Loser: The Knicks’ depth
Trading two good players for one good player means your depth is going to take a hit, and that’s exactly the case for New York. The Knicks are now suddenly pretty thin in the backcourt behind Jalen Brunson. There will be a lot of pressure on Deuce McBride to continue his breakout late last season. Any of Cam Payne, Landry Shamet, and rookie Tyler Kolek might see real playing at some point. The Knicks’ top six in the rotation is extremely strong once Robinson returns, and McBride should be perfectly fine as a seventh man, but it’s hard to get through an 82-game season without a deep bench. Head coach Tom Thibodeau rides his starters harder than any coach in the league, but he’s going to have to find more than seven or eight contributors along the way if New York wants to be healthy for the playoffs.

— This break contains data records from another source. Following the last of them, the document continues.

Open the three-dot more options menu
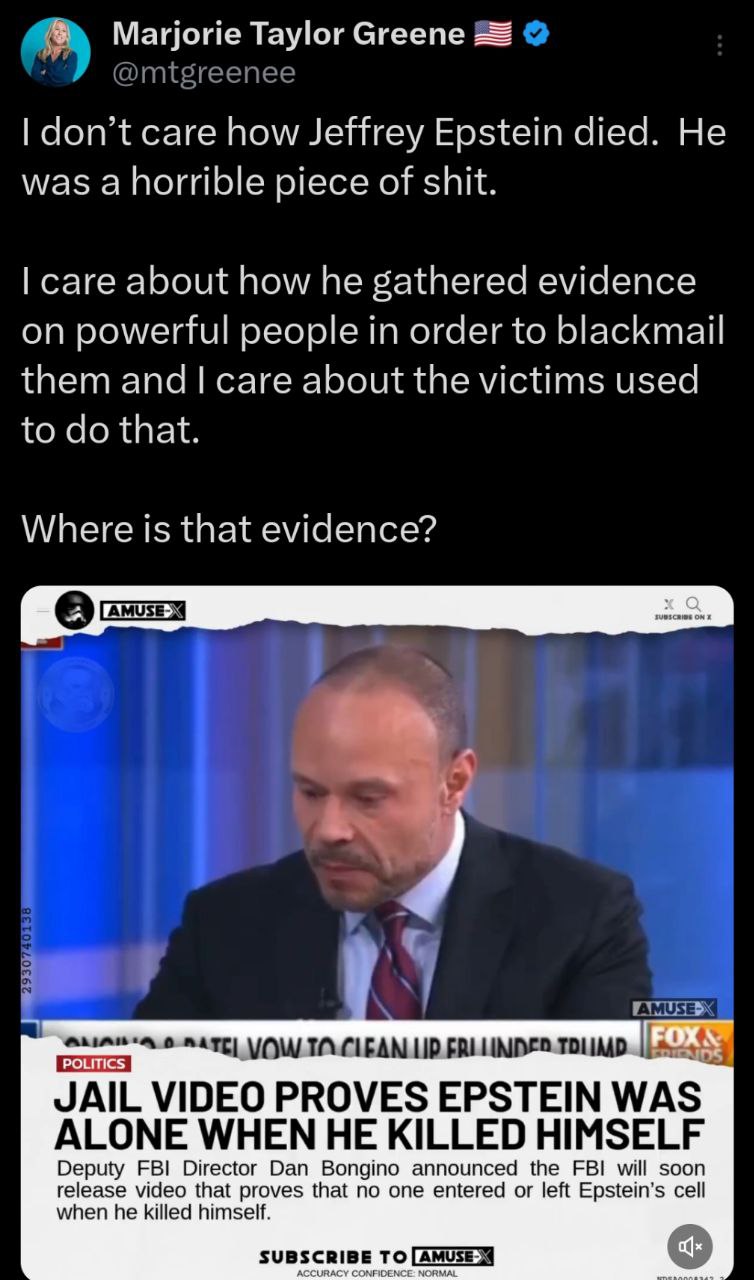754x1280 pixels. [x=718, y=45]

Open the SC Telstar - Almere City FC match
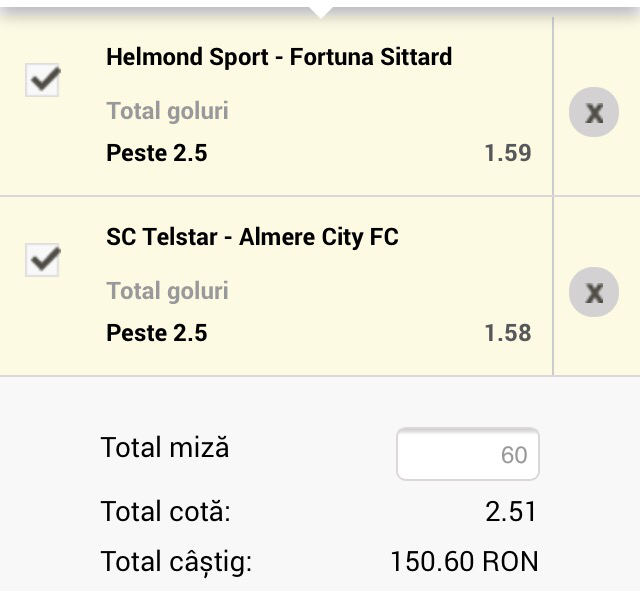[x=252, y=237]
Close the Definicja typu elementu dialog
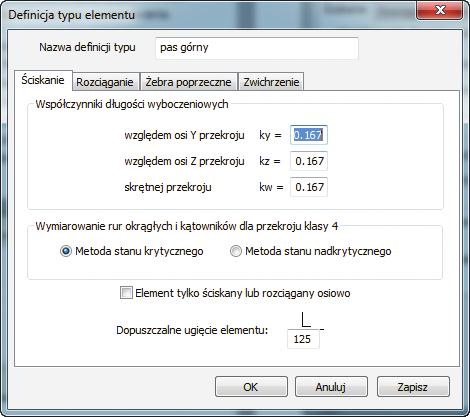Image resolution: width=470 pixels, height=417 pixels. point(439,10)
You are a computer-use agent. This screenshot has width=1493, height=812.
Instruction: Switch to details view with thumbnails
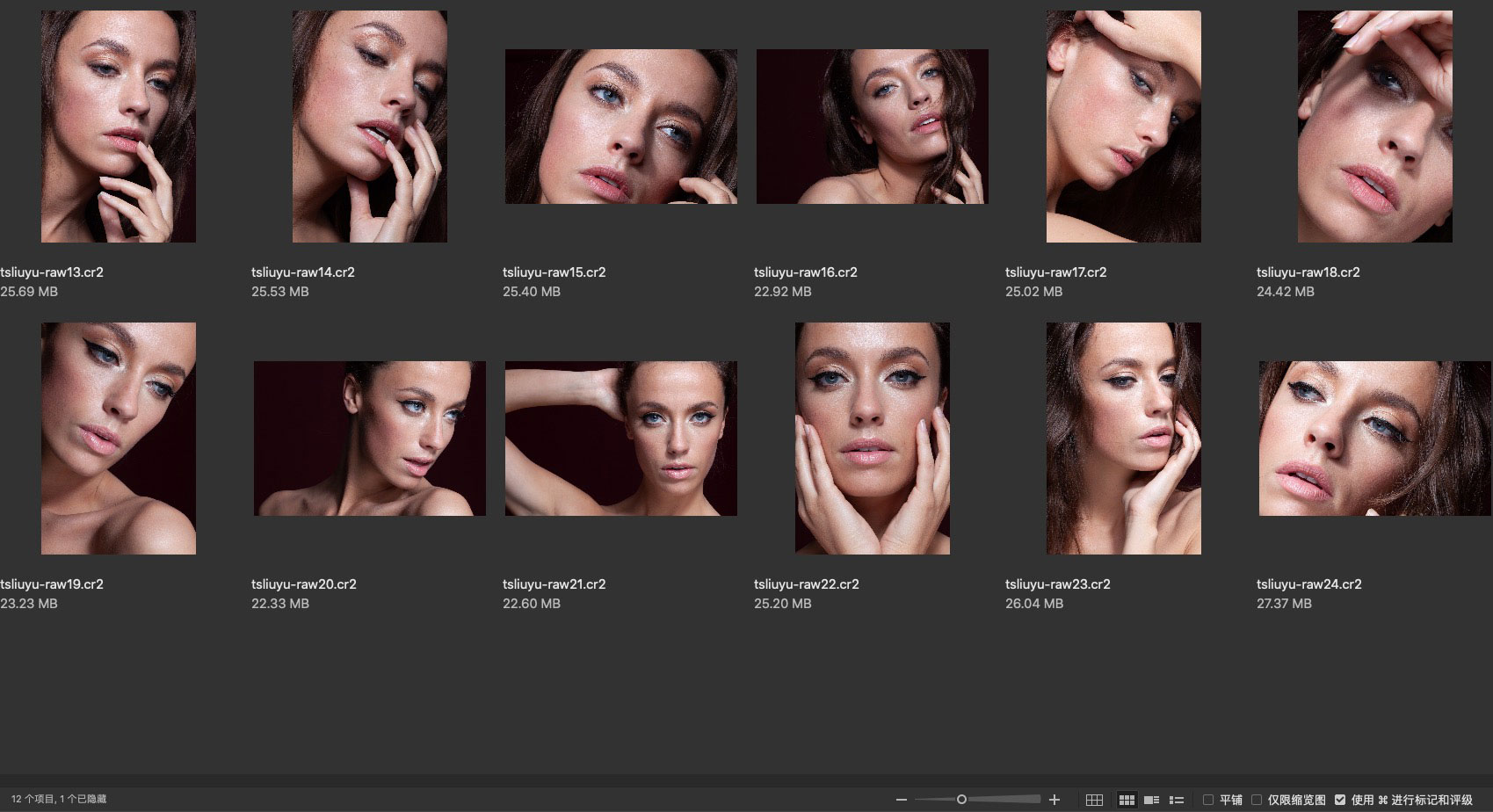1151,800
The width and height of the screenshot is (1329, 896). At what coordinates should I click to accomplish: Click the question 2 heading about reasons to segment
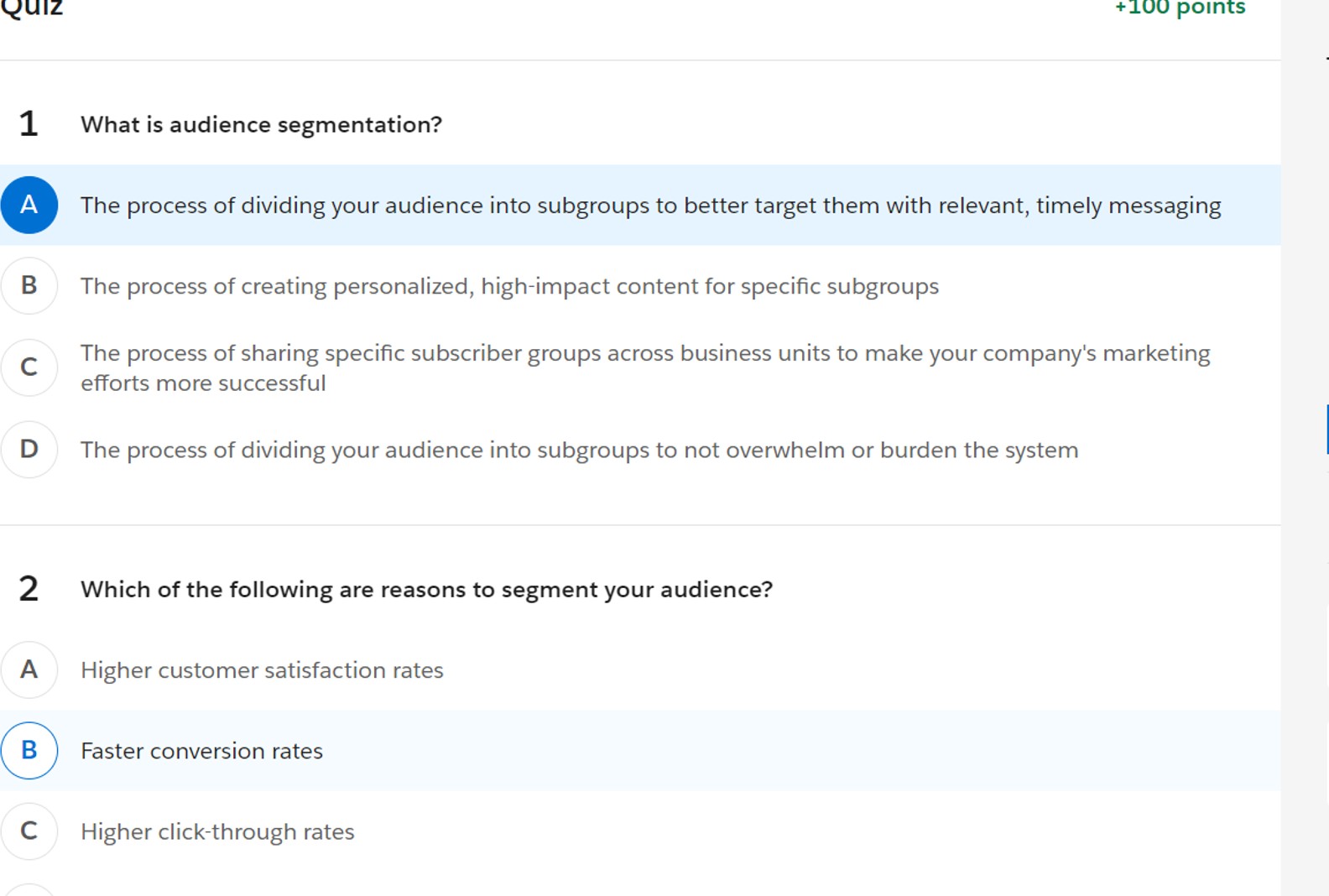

Loser: Wolves’ 2025 championship chances
Minnesota had arguably its best season in franchise history last year, winning 56 games and knocking out the defending championship Denver Nuggets in round two to reach the Western Conference Finals. In Anthony Edwards, the Wolves have a young franchise player who is quickly hurtling up the league’s superstar hierarchy. Everyone knew the Wolves were too expensive to keep together forever, but don’t they owe it to the fans to give it one more chance this season? By trading Towns, Minnesota feels like it’s lowering its ceiling for this season all to save some money on the luxury and increase its future flexibility. It’s a shame. We listed the Wolves as one of the eight teams who could win the 2025 championship last month. If they were a long shot then, they’re a longer shot now. It’s possible getting rid of KAT’s $220 million contract will look savvy long-term, but it’s a bummer Minnesota couldn’t keep this team together for one more year.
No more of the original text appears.